Pedro Almodóvar has written a new column for El Diario. This time he has chosen as his topic the PP demonstration called in every provincial capital square in the country, against the imminent Amnesty law that the new government is expected to approve. Almodóvar’s column is about a walk through the city this Sunday, with at times terrifying overtones (“And I breathe deeply, when I am inside my doorway”) and with a certain touch of humor (the lady who smiles at him and says ” be careful”).
But the most striking thing is its paragraph dedicated to the president of the Community of Madrid, who has declared that Spain is “a dictatorship.” Pedro criticizes the «delirious and monotonous style of Isabel Díaz Ayuso, in which she also insists on her “star” idea that we live in a dictatorship (she does not realize that in a dictatorship it was impossible to go out into the streets and fill the squares, unless the demonstration was called by Franco’s power).

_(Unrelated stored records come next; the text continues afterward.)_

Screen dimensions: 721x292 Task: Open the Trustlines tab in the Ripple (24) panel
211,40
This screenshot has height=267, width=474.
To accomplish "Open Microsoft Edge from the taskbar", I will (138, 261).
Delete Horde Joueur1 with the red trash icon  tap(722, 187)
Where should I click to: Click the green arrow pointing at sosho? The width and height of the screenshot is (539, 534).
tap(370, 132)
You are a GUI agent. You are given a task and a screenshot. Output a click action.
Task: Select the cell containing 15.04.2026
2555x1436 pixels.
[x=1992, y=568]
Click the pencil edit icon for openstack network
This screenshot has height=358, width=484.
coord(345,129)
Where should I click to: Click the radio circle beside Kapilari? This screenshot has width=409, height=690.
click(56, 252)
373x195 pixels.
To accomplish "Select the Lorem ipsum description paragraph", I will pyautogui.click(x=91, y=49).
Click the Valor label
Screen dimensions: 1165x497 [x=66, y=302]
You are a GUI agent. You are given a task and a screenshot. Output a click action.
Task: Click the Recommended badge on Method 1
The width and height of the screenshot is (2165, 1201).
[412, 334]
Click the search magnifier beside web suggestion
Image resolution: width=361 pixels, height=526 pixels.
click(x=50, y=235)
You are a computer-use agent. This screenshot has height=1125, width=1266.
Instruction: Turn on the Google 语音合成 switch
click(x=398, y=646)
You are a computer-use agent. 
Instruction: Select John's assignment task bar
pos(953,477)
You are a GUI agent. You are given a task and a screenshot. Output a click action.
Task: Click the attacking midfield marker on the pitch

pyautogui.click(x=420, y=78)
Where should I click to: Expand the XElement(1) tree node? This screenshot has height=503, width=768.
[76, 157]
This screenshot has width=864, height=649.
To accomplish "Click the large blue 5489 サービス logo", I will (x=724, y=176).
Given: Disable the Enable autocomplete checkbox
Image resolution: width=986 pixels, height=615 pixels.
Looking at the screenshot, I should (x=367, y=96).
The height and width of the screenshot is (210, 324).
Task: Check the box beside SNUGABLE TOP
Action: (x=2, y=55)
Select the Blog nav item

Almodóvar continues: «In the hubbub of his soliloquy I thought I understood something like “we will return blow for blow.” What blows was Ayuso referring to? I haven’t managed to understand it. I think Ayuso needs a diction teacher, who knows how to place his voice so that his speeches transmit the tremendous epic that lies in his words, at the moment the words are piling up in his mouth, in a chaotic and monotonous way » .
Pedro considers the response to the Popular Party’s call “massive” and describes the people he sees on the street as “normal people, angry but not violent.” He also adds: «If I had to shoot a film that took place during the riots of the last nine days at the intersection of Ferraz and Marqués de Urquijo streets, I would start with a long shot of some madmen throwing containers at the riot police, between gas bombs. tear gas, which would give the scene a stylized and dreamlike air, would move the camera backwards to show that the image is being seen through an elliptical hole and at the end of the shot you discover that it is a reddish flag, to which “The content of that hole is missing.”
In the phrase that gives the article its title, Almodóvar questions the appropriation of that flag by half of the population: “it’s my street. And my flag.